▶ **Task to complete**:
Go over the data and copy out each line with "actions" in it.

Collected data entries

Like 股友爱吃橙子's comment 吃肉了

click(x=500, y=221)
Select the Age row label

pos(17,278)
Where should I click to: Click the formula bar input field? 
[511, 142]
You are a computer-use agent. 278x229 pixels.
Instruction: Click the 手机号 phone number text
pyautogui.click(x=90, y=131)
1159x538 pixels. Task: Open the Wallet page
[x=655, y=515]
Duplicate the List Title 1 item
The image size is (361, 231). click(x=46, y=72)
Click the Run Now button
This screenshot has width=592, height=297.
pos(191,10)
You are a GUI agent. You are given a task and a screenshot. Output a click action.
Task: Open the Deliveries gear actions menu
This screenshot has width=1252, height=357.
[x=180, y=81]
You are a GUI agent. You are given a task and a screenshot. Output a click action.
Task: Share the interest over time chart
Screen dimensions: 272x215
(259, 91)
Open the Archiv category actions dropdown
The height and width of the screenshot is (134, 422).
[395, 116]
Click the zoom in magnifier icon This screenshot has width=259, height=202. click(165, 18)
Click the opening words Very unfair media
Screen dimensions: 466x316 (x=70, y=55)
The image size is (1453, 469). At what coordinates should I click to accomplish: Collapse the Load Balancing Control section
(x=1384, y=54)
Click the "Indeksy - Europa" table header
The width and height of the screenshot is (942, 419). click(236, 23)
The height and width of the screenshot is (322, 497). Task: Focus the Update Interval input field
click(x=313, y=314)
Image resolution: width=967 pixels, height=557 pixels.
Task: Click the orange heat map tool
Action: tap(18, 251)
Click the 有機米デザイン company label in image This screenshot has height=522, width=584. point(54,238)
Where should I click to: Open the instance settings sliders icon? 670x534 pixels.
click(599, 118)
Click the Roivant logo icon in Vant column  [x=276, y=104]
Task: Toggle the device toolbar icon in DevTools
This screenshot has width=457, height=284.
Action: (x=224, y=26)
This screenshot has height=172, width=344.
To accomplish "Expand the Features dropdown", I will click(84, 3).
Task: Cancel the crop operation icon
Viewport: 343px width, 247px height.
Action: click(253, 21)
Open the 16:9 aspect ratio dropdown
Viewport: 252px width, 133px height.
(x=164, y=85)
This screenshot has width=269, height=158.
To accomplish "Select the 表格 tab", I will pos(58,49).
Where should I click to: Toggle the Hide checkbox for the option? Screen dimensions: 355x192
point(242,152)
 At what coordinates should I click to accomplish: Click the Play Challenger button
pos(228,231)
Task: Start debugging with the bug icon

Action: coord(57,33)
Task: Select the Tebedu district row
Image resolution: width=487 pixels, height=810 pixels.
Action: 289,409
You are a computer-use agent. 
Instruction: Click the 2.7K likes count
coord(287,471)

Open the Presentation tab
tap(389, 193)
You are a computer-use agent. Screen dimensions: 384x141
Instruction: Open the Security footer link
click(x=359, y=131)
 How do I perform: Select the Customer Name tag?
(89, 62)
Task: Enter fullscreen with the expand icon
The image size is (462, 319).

▶ **Finished exercise**:
Task: Open the Deliveries gear actions menu
Open the Archiv category actions dropdown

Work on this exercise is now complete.